Contact : Pour toute information, vous pouvez contacter l'église au +81 (0) 95-823-2628.
Horaires d'ouverture : L'église est ouverte tous les jours de 8h à 18h.
Tarif d'entrée : 300 yen (environ 3€) pour les adultes. Ce tarif comprend également l'accès au Musée chrétien adjacent, qui présente des expositions sur l'histoire du christianisme au Japon.
Accès : Pour rejoindre l'église, vous pouvez prendre le tramway jusqu'à l'arrêt Oura Tenshudô Shita ou Ishibashi. L'église est également accessible à pied depuis plusieurs sites touristiques de Nagasaki.
Lors de votre visite, n'oubliez pas que l'église est avant tout un lieu de culte et de recueillement. Il est recommandé de porter une tenue appropriée qui couvre notamment les épaules. Les photos sont généralement autorisées à l'intérieur, mais veillez à ne pas perturber les fidèles durant la prière.

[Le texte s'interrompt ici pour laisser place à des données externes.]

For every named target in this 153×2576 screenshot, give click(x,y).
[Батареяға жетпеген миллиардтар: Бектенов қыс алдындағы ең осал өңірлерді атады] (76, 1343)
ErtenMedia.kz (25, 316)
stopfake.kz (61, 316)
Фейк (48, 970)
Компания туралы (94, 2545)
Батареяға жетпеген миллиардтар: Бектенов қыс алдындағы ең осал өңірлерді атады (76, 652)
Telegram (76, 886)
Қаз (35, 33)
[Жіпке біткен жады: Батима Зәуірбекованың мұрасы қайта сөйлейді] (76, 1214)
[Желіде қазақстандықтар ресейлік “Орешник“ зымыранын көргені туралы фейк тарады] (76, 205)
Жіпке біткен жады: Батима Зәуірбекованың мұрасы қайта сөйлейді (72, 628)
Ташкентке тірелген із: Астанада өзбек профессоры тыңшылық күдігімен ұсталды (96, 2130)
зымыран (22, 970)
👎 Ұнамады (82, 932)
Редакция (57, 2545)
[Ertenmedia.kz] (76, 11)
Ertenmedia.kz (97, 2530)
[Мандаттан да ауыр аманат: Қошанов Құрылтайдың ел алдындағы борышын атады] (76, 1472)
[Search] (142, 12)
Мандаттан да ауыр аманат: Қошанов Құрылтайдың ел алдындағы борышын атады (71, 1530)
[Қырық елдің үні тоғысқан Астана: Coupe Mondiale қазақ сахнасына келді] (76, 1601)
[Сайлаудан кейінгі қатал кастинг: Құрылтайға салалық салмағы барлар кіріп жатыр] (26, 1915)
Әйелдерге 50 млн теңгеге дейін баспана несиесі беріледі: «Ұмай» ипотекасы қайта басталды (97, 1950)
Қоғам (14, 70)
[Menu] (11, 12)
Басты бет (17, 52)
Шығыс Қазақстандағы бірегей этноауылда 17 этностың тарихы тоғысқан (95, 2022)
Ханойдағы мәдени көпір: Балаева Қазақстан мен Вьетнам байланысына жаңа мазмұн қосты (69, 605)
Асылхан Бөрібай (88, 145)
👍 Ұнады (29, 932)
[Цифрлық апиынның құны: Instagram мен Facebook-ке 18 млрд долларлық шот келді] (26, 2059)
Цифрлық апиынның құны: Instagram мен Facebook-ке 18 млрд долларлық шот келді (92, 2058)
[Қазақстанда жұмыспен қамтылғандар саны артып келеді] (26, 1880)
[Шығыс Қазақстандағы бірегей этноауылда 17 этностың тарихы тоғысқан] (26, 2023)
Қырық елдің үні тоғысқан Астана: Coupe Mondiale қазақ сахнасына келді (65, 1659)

Le christianisme à Nagasaki : persécutions et renaissance
L'histoire du christianisme à Nagasaki est indissociable de celle de ses martyrs. Elle débute au milieu du XVIe siècle, lorsque des missionnaires portugais, menés par François-Xavier, débarquent sur l'île de Kyushu pour évangéliser ce qu'ils considéraient comme un "nouveau monde". Le succès est rapide : de Kagoshima à Fukuoka, plusieurs daimyo (seigneurs féodaux) se convertissent, suivis par les habitants de leurs fiefs, et de nombreux séminaires et églises voient le jour.
Mais en 1587, Toyotomi Hideyoshi ordonne l'expulsion des missionnaires, percevant l'influence grandissante des jésuites et des franciscains comme une menace pour son pouvoir. Puis en 1597, il fait crucifier 26 chrétiens à Nagasaki (9 missionnaires européens et 17 chrétiens japonais), qui deviendront les "26 martyrs du Japon" célébrés par l'église d'Oura.
La situation s'aggrave en 1614, lorsque le shogunat Tokugawa proclame l'interdiction totale du christianisme dans l'archipel. C'est le début d'une répression féroce contre ceux qui refusent d'abjurer leur foi. Les chrétiens sont contraints de piétiner des images saintes (pratique appelée fumi-e) pour prouver qu'ils ont renoncé au christianisme. Ceux qui refusent sont torturés ou exécutés, souvent par crucifixion publique.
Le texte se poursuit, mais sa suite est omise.